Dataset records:

-.-.-

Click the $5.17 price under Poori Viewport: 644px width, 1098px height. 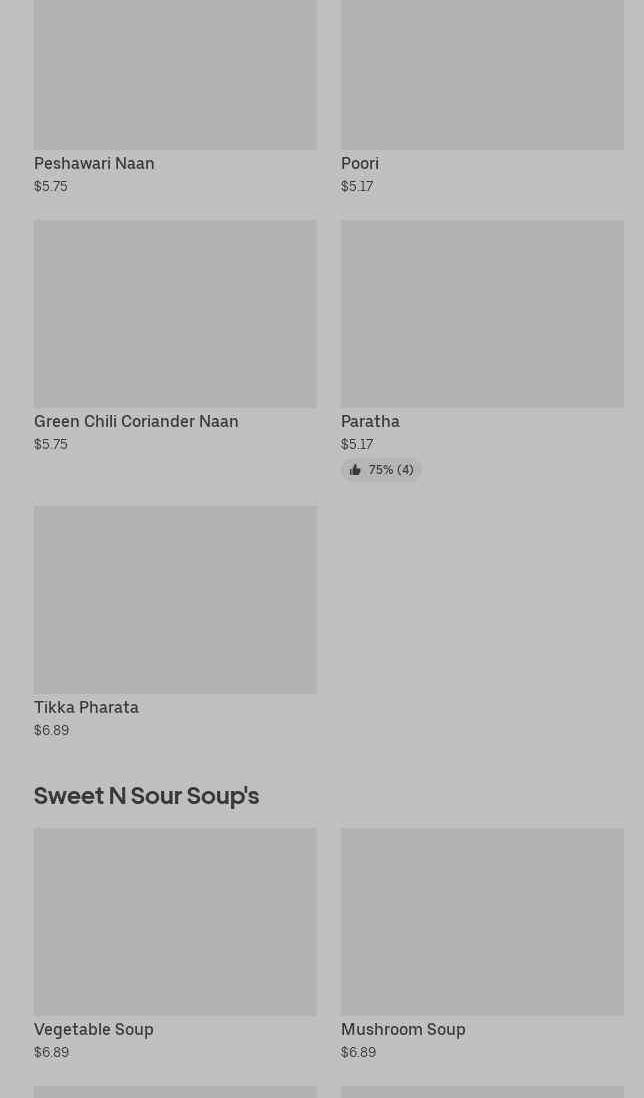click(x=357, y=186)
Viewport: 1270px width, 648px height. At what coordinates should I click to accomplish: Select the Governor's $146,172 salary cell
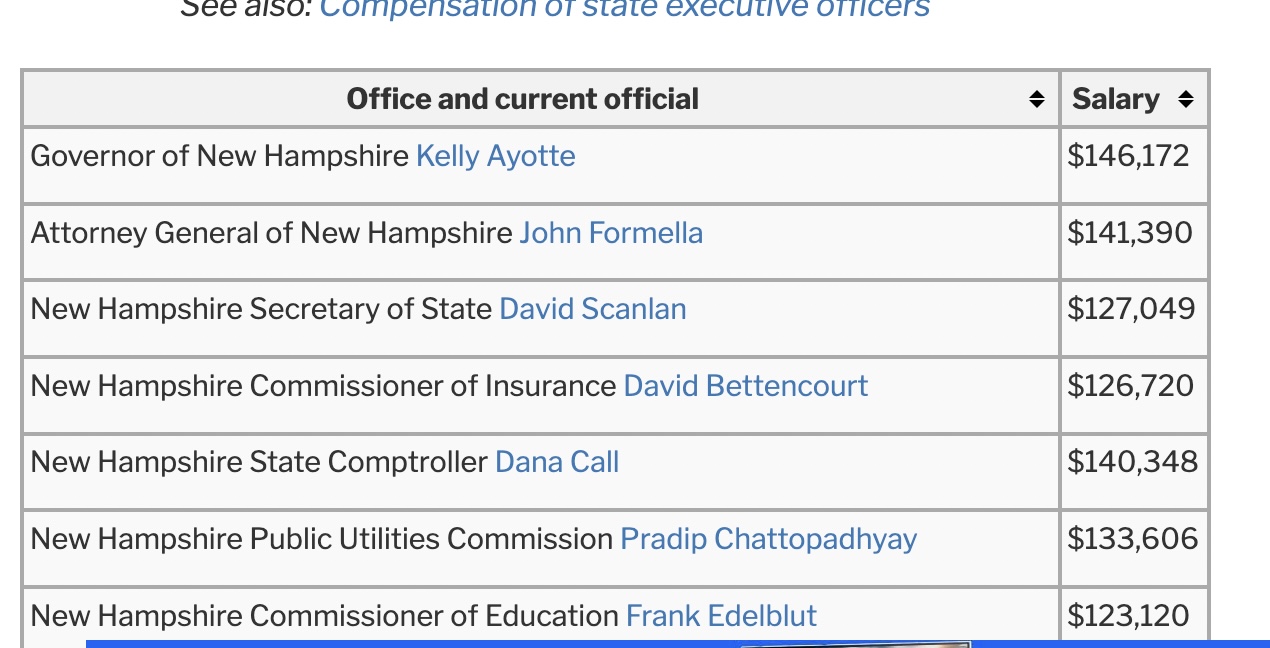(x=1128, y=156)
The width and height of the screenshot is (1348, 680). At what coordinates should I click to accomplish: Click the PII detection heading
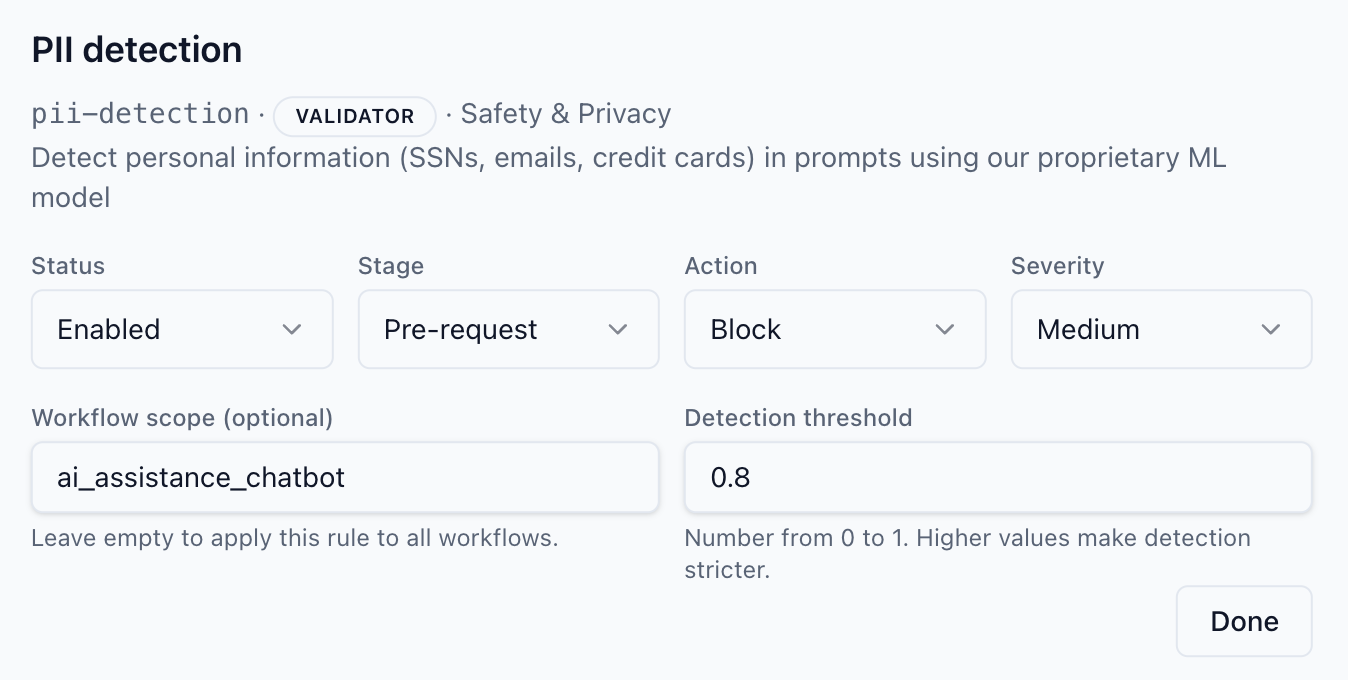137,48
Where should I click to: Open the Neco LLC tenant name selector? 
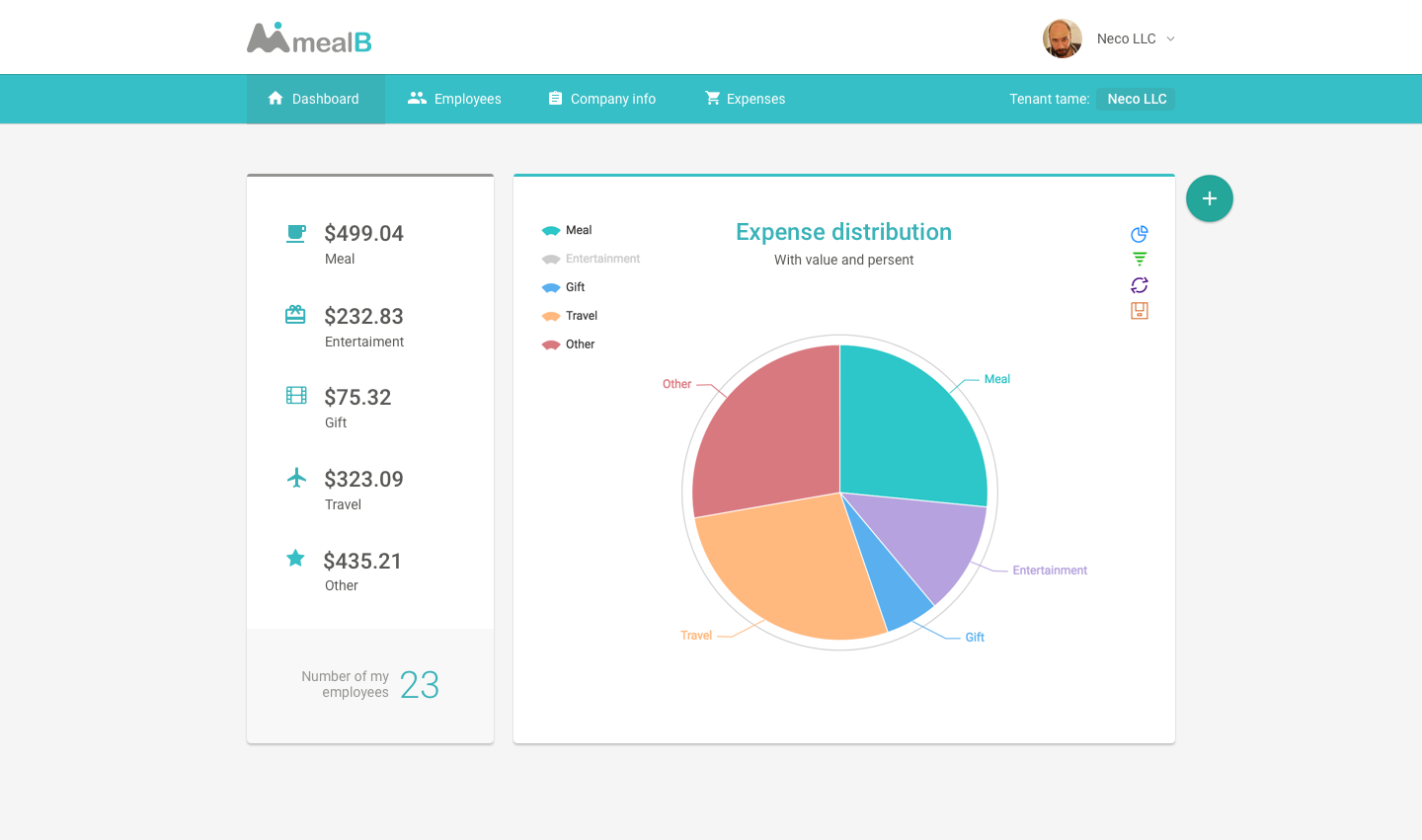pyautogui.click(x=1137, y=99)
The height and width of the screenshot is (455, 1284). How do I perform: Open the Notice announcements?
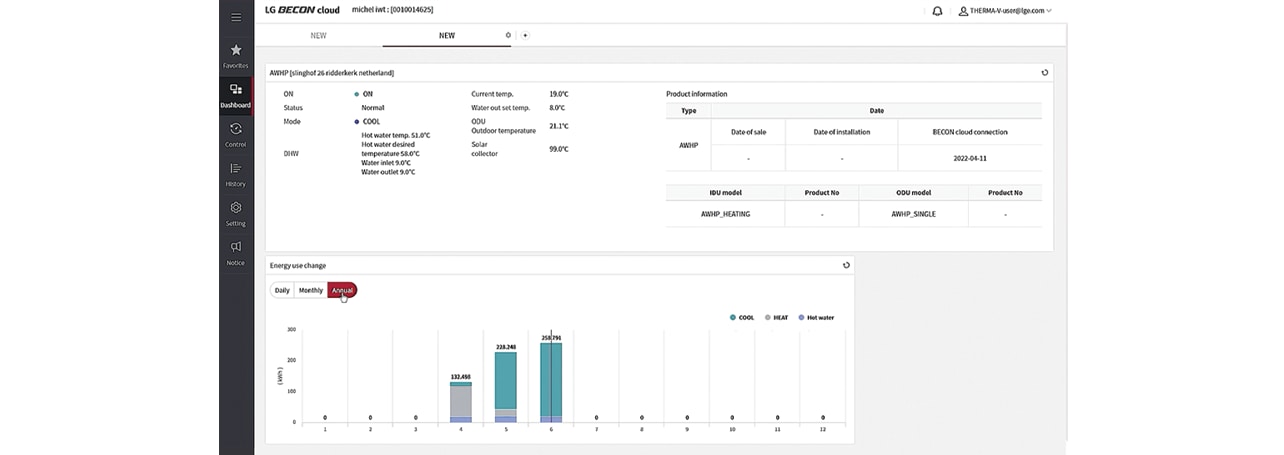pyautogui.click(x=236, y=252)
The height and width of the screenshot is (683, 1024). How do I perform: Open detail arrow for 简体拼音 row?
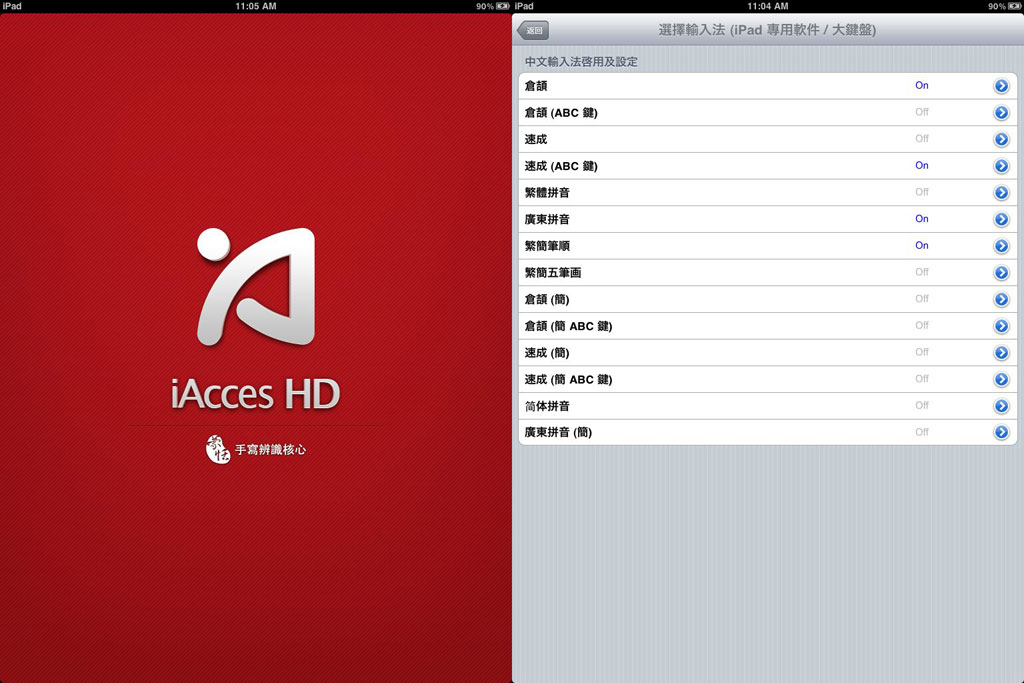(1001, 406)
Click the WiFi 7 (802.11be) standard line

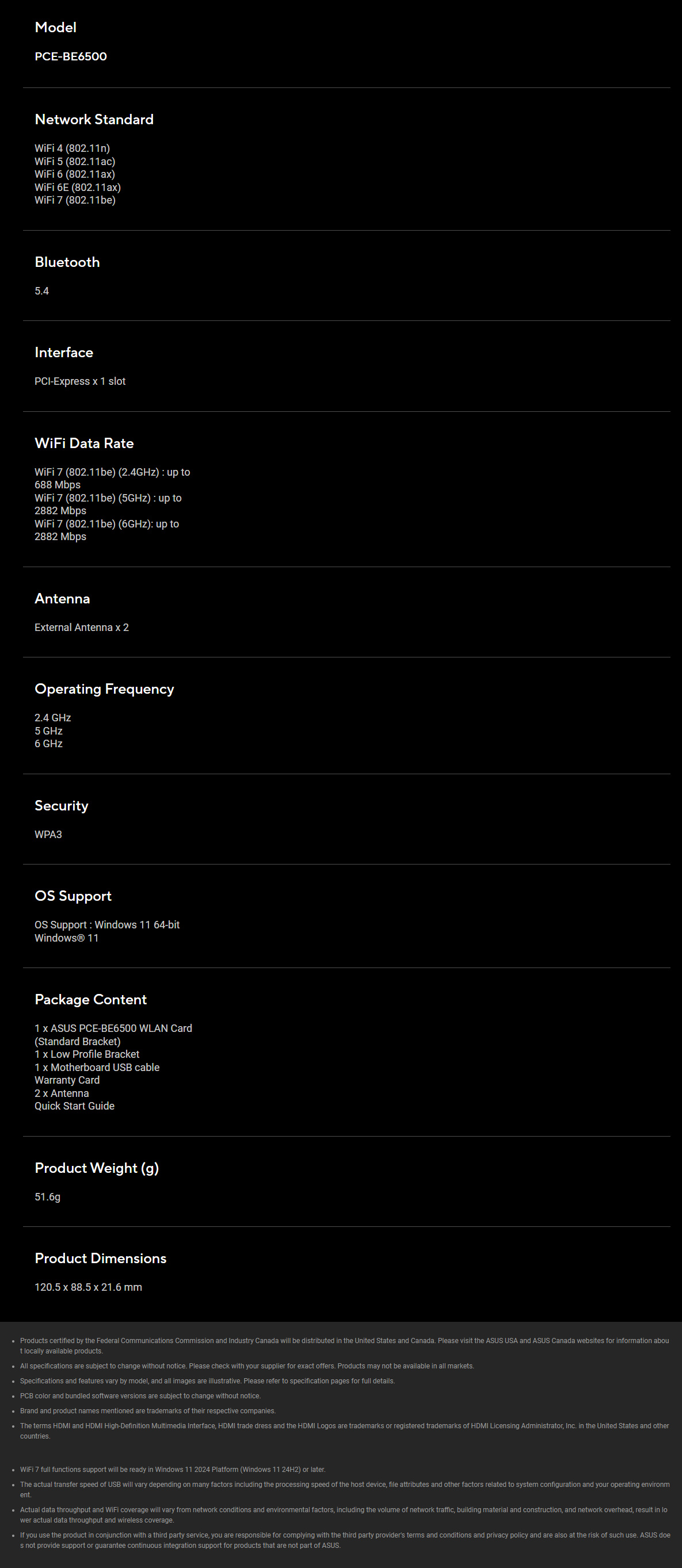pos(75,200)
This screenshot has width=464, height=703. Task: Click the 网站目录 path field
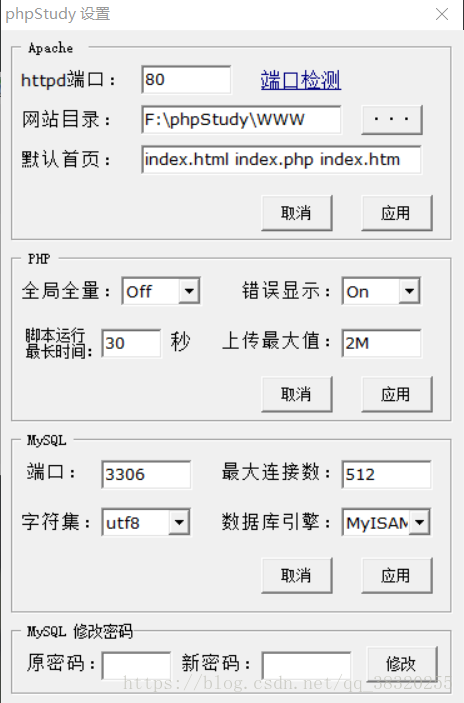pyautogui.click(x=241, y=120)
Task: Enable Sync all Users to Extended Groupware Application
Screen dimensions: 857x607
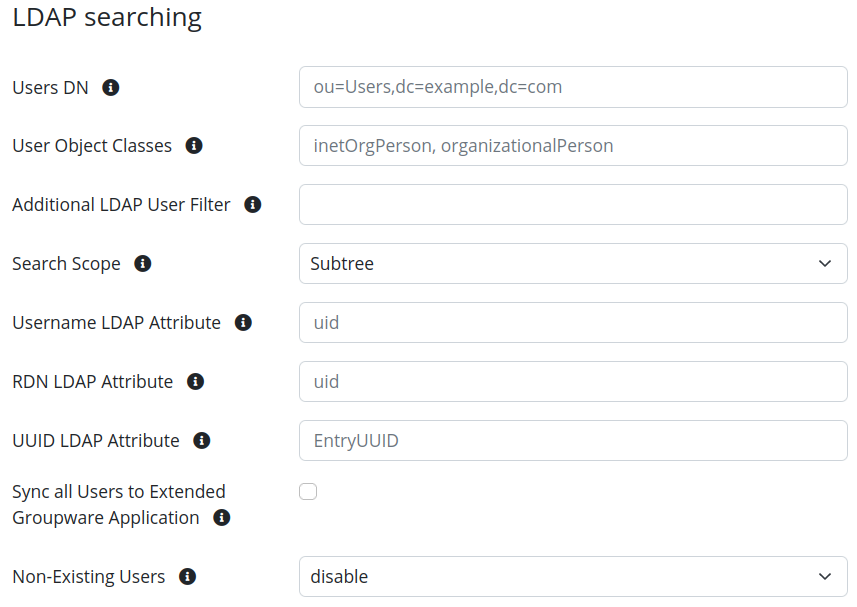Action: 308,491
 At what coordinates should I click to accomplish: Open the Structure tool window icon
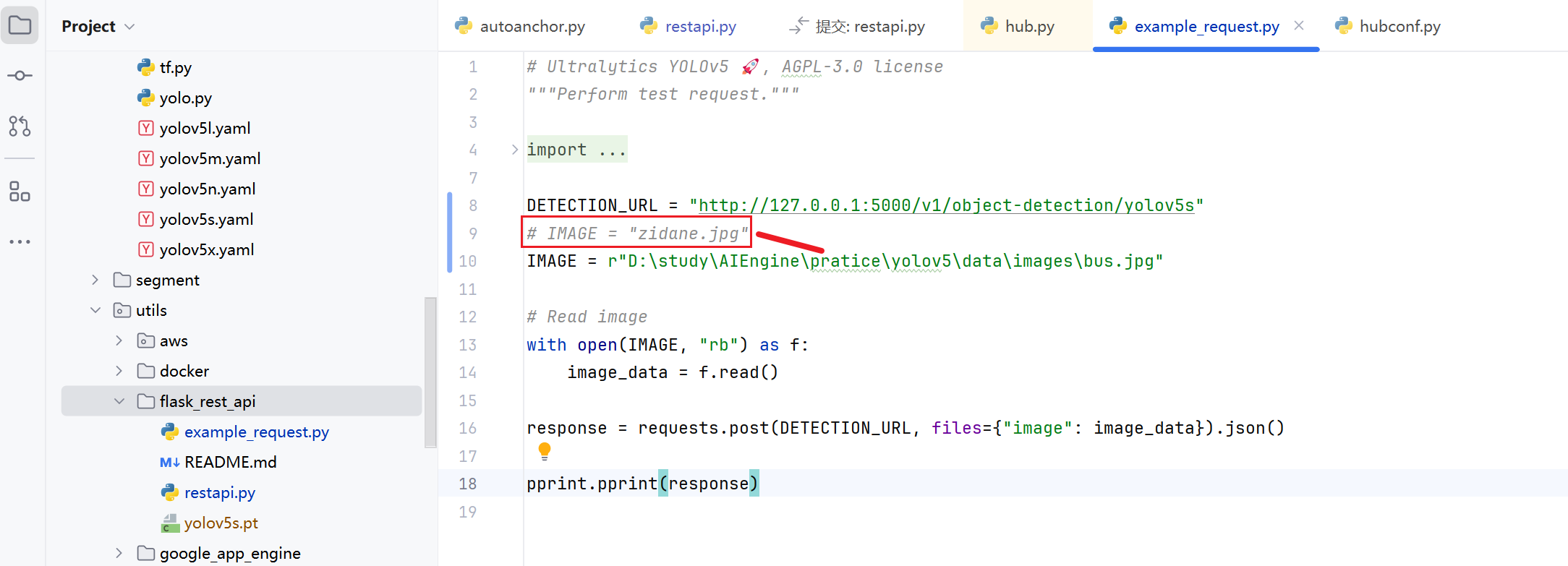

-.-.-

Please return only the lines running from the line with "Task: Enable Sync" to the final line of the data, both included, exactly and without any pictures.

Task: Enable Sync all Users to Extended Groupware Application
Screen dimensions: 857x607
Action: 308,491
 At what coordinates should I click to accomplish: Open the Structure tool window icon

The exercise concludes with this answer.